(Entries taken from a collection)

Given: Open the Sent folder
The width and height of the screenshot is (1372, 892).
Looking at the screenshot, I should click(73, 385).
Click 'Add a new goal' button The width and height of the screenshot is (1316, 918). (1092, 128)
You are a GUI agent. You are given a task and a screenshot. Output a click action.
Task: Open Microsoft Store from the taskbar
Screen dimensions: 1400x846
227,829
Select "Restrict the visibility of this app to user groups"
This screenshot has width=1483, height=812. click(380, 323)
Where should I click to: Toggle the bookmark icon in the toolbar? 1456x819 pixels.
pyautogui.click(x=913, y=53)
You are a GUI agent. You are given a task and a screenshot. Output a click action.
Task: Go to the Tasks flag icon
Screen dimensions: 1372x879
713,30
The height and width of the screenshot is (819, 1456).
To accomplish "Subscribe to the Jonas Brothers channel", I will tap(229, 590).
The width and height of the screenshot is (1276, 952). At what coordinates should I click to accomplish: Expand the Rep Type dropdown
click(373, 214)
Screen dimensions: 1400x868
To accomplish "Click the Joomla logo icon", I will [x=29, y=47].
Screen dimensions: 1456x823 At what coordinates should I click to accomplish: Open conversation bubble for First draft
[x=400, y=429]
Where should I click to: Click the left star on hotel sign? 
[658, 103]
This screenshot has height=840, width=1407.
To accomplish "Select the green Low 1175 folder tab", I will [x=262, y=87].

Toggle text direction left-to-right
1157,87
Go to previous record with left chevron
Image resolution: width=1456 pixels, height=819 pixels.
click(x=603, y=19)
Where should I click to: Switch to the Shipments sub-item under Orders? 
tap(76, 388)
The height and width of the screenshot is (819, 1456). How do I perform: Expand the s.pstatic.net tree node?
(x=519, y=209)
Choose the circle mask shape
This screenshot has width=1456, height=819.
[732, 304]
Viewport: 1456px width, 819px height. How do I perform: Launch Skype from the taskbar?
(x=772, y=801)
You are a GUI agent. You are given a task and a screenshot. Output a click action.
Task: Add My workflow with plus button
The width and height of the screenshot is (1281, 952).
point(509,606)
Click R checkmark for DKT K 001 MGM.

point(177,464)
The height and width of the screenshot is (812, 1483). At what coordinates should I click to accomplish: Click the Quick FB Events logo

PROBLEM REQUIREMENTS:
Repeat the data word for word, starting at its first line and stopping after the line that contains "Choose the circle mask shape".

TASK ANSWER:
Given: Open the Sent folder
The width and height of the screenshot is (1372, 892).
Looking at the screenshot, I should click(73, 385).
Click 'Add a new goal' button The width and height of the screenshot is (1316, 918). (1092, 128)
You are a GUI agent. You are given a task and a screenshot. Output a click action.
Task: Open Microsoft Store from the taskbar
Screen dimensions: 1400x846
227,829
Select "Restrict the visibility of this app to user groups"
This screenshot has width=1483, height=812. click(380, 323)
Where should I click to: Toggle the bookmark icon in the toolbar? 1456x819 pixels.
pyautogui.click(x=913, y=53)
You are a GUI agent. You are given a task and a screenshot. Output a click action.
Task: Go to the Tasks flag icon
Screen dimensions: 1372x879
713,30
The height and width of the screenshot is (819, 1456).
To accomplish "Subscribe to the Jonas Brothers channel", I will tap(229, 590).
The width and height of the screenshot is (1276, 952). At what coordinates should I click to accomplish: Expand the Rep Type dropdown
click(373, 214)
Screen dimensions: 1400x868
To accomplish "Click the Joomla logo icon", I will [x=29, y=47].
Screen dimensions: 1456x823 At what coordinates should I click to accomplish: Open conversation bubble for First draft
[x=400, y=429]
Where should I click to: Click the left star on hotel sign? 
[658, 103]
This screenshot has height=840, width=1407.
To accomplish "Select the green Low 1175 folder tab", I will [x=262, y=87].

Toggle text direction left-to-right
1157,87
Go to previous record with left chevron
Image resolution: width=1456 pixels, height=819 pixels.
click(x=603, y=19)
Where should I click to: Switch to the Shipments sub-item under Orders? 
tap(76, 388)
The height and width of the screenshot is (819, 1456). How do I perform: Expand the s.pstatic.net tree node?
(x=519, y=209)
Choose the circle mask shape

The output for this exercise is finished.